— start —

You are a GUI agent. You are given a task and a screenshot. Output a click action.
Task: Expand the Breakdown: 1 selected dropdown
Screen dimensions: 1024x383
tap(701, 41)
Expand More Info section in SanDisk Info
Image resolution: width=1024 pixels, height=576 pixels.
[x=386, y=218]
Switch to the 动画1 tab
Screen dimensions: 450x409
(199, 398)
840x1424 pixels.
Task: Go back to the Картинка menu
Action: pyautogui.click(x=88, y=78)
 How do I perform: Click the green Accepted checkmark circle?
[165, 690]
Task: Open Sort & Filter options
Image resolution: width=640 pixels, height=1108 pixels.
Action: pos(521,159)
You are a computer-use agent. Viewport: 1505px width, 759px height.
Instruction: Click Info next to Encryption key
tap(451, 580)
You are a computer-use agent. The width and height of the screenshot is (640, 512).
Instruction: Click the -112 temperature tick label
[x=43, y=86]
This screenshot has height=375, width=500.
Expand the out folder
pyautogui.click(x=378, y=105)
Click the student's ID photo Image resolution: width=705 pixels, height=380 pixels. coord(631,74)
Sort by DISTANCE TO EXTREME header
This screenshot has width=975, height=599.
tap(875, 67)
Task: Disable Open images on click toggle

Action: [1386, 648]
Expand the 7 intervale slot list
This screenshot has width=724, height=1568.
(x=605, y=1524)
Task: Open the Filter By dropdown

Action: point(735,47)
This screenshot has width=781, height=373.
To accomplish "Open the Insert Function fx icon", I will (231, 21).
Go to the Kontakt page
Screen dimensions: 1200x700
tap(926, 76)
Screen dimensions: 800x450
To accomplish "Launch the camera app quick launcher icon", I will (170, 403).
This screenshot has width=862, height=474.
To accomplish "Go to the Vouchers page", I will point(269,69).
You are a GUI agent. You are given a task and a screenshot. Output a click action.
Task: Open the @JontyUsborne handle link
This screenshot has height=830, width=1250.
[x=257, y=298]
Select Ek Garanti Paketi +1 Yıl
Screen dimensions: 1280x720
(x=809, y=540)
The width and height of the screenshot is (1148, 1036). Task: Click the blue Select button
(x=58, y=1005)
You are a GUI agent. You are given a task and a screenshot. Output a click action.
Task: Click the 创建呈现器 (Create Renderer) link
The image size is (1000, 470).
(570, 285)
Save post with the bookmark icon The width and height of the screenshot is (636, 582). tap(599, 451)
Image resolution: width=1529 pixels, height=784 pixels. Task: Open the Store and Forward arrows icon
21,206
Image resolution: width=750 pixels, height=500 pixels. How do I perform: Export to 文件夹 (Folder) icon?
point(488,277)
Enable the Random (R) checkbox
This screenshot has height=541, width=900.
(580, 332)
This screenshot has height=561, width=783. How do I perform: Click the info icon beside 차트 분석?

— end —

# Set task:
How many lines in the items above contain the string "link"? Case counts. Give only the number.

# The completed task:
2